Return, exactly and in full, the lines of the records below starting at the one with "This screenshot has height=608, width=1080." and ending at the one with "The width and height of the screenshot is (970, 438).", and no other lines.

[Collected data entries]
-- Opening Marker --

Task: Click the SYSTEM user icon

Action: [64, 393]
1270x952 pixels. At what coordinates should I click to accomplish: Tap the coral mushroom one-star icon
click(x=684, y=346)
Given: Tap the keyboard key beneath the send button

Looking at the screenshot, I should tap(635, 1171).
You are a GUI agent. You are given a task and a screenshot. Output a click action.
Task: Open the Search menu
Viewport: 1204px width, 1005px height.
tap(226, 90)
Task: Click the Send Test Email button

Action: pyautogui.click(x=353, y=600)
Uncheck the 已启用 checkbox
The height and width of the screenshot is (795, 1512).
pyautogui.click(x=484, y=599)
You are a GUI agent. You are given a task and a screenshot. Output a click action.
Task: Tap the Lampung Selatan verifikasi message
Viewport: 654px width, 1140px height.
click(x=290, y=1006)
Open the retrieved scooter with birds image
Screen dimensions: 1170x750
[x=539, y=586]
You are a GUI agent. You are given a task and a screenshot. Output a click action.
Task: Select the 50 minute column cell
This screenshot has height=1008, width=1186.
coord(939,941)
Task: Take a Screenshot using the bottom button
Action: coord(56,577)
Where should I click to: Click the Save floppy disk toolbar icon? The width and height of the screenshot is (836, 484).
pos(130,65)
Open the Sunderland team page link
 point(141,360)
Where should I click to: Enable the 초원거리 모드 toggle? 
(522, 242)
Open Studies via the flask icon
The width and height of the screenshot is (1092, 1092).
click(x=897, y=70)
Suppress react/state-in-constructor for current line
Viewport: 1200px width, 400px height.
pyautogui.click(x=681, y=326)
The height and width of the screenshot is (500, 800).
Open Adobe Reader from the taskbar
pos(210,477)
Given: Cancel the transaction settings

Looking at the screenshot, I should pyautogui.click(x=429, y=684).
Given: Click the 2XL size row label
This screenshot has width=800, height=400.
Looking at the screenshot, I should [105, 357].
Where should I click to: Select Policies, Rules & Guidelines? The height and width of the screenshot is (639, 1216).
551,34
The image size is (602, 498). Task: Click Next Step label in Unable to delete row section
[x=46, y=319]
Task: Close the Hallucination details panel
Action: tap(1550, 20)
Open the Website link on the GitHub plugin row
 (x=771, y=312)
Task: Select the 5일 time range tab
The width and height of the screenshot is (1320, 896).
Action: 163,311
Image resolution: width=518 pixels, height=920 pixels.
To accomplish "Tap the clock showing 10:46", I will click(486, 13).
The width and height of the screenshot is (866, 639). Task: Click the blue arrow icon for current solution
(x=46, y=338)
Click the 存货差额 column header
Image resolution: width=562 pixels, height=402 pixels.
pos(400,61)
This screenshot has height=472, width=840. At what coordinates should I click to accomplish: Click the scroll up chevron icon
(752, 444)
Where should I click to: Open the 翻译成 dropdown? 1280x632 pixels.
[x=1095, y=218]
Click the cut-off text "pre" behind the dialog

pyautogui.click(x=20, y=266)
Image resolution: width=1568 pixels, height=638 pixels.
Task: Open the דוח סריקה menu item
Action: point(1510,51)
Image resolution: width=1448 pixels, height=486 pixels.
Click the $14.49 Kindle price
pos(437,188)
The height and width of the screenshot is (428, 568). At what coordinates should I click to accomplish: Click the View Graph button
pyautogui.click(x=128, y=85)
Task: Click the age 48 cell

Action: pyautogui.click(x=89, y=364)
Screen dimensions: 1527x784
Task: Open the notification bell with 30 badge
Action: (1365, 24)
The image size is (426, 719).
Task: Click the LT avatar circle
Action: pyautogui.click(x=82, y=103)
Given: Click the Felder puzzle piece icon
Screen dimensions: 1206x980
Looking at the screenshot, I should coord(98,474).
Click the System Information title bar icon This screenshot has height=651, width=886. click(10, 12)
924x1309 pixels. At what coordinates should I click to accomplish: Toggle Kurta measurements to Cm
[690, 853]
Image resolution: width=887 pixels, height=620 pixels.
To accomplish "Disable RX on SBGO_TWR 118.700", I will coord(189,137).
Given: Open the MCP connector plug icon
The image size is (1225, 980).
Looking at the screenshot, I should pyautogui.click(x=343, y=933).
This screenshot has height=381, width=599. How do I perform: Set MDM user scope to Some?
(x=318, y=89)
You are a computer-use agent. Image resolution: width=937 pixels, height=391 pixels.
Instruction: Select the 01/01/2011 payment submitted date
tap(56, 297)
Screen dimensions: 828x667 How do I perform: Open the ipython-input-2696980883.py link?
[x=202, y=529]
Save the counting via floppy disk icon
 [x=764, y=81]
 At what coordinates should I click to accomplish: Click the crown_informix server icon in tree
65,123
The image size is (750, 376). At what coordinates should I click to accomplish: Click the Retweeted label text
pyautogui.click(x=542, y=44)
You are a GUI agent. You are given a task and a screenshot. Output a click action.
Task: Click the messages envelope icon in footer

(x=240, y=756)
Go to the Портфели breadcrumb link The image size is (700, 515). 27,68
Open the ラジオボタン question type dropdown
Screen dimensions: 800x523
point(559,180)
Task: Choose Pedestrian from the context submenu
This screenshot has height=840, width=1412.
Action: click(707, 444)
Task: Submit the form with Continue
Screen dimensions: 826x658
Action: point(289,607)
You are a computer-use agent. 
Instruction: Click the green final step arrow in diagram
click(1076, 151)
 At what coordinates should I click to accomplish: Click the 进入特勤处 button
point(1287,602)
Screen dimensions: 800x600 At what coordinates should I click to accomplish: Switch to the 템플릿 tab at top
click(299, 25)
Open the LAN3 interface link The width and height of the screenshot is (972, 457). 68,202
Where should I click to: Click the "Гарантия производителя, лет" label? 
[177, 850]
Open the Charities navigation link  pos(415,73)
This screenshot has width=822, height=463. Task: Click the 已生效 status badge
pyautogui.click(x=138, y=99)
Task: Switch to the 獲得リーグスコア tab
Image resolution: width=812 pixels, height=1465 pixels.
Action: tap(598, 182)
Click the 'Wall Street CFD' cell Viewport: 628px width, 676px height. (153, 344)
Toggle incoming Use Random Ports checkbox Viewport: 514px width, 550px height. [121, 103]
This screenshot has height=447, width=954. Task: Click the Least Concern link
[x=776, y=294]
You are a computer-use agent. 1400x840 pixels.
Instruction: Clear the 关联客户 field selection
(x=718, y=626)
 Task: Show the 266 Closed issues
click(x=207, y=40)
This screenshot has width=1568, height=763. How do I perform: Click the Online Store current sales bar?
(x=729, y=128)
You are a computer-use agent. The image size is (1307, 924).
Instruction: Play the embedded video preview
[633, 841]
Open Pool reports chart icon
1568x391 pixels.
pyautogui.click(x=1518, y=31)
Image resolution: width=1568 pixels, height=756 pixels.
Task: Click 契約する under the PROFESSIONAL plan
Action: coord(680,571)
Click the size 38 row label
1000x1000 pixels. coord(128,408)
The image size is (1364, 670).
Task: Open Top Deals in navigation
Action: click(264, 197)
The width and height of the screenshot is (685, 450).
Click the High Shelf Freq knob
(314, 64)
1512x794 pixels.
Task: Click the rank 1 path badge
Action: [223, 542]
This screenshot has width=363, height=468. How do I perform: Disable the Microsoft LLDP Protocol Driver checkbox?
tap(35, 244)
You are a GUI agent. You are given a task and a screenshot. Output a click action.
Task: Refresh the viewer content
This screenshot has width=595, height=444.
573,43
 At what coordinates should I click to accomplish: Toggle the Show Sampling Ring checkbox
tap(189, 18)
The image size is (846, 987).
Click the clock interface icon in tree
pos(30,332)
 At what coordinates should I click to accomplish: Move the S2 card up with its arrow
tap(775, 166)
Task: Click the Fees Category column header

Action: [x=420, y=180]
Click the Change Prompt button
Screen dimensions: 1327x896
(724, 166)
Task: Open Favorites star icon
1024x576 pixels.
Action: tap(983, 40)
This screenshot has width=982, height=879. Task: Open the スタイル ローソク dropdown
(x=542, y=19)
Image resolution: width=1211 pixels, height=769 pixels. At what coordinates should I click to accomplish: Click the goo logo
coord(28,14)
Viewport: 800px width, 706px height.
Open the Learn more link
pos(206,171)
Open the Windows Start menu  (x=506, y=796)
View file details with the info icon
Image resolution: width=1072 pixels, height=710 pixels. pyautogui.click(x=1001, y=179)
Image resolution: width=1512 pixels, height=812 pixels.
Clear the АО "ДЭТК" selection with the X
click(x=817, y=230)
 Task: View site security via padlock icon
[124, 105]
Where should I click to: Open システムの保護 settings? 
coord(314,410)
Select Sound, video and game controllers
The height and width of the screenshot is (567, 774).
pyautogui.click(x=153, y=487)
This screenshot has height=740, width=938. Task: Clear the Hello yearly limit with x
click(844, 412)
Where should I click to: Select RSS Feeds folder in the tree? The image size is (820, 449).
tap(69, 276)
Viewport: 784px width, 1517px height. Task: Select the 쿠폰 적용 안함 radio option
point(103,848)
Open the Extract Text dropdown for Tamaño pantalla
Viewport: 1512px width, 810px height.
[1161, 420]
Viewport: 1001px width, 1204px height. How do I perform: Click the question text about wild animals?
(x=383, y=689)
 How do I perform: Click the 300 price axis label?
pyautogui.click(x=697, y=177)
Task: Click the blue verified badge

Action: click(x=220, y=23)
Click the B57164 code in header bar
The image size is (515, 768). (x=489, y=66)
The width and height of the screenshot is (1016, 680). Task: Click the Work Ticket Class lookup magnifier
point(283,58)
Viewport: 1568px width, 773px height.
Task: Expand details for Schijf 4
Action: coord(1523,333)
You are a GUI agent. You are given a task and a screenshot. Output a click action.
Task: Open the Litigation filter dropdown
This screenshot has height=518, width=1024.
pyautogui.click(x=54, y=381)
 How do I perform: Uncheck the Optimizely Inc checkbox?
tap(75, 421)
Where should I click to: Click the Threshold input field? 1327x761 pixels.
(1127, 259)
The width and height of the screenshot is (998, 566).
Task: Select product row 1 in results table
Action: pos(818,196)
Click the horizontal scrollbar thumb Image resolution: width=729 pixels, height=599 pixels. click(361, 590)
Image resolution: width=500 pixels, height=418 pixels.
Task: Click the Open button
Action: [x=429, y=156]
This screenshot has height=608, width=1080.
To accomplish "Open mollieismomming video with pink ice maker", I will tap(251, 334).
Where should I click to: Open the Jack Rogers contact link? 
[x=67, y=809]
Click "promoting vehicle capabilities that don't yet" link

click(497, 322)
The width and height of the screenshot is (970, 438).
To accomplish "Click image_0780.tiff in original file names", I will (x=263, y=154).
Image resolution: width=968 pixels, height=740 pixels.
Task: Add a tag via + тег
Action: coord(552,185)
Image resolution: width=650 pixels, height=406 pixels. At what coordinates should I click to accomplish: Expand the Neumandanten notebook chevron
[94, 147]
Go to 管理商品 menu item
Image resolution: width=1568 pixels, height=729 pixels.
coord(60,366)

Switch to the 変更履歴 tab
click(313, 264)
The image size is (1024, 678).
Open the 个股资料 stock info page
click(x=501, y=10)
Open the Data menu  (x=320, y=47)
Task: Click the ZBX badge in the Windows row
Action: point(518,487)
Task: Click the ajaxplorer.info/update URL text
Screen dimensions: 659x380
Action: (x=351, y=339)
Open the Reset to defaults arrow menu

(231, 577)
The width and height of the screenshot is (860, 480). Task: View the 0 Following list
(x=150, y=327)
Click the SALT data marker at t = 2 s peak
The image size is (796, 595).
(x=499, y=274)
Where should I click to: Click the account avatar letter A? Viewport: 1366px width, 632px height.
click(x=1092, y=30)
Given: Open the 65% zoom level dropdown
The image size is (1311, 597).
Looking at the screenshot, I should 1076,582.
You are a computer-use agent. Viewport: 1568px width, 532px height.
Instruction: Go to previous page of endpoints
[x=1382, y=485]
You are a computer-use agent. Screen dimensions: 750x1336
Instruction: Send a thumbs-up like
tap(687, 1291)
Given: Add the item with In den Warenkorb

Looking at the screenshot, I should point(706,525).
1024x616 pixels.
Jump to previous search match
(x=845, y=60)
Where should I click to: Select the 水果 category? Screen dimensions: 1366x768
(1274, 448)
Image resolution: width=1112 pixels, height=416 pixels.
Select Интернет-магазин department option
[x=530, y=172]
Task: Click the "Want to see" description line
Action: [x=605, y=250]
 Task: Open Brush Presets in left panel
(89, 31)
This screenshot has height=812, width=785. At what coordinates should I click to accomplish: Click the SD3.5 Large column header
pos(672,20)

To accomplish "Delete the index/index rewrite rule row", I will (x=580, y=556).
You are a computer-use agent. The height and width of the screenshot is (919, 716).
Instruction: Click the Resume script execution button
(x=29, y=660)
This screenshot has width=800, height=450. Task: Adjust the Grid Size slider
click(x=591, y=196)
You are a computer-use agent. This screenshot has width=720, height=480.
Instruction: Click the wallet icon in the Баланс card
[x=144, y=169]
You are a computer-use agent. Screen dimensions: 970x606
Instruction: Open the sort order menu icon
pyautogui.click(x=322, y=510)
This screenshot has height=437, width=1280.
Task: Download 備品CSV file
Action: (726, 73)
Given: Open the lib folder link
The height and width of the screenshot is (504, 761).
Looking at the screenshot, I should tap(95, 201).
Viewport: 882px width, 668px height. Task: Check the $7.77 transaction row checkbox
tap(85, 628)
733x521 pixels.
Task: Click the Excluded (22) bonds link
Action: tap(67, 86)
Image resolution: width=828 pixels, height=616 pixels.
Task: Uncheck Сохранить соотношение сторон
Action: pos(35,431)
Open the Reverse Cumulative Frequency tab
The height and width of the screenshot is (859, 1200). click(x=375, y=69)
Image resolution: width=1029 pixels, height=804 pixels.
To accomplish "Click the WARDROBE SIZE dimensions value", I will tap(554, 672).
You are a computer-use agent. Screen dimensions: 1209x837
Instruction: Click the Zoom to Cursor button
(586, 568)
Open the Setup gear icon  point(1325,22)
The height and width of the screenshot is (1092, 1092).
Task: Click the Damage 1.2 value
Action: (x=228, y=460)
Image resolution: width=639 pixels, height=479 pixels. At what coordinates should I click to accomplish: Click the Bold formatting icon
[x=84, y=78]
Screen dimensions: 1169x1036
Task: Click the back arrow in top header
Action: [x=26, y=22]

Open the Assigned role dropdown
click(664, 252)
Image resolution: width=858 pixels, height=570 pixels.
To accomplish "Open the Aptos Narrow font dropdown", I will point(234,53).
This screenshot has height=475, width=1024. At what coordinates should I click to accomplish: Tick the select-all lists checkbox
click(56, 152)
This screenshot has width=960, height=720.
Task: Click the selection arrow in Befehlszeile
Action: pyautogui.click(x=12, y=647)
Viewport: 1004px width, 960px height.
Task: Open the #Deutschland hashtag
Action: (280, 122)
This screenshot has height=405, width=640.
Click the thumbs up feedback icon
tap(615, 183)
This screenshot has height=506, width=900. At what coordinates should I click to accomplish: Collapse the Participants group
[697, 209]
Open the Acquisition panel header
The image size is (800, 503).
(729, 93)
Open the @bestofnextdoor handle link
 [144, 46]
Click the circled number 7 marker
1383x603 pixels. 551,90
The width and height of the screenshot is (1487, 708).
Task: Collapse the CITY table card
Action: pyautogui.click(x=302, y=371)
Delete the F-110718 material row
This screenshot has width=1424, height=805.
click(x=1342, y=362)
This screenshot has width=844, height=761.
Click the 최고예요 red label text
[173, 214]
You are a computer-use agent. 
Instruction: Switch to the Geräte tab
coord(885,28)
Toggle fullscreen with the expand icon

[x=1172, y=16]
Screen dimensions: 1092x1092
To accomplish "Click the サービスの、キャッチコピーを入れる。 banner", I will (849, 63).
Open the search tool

-- Closing Marker --

Task output ->
This screenshot has height=608, width=1080.
To accomplish "Open mollieismomming video with pink ice maker", I will tap(251, 334).
Where should I click to: Open the Jack Rogers contact link? 
[x=67, y=809]
Click "promoting vehicle capabilities that don't yet" link

click(497, 322)
The width and height of the screenshot is (970, 438).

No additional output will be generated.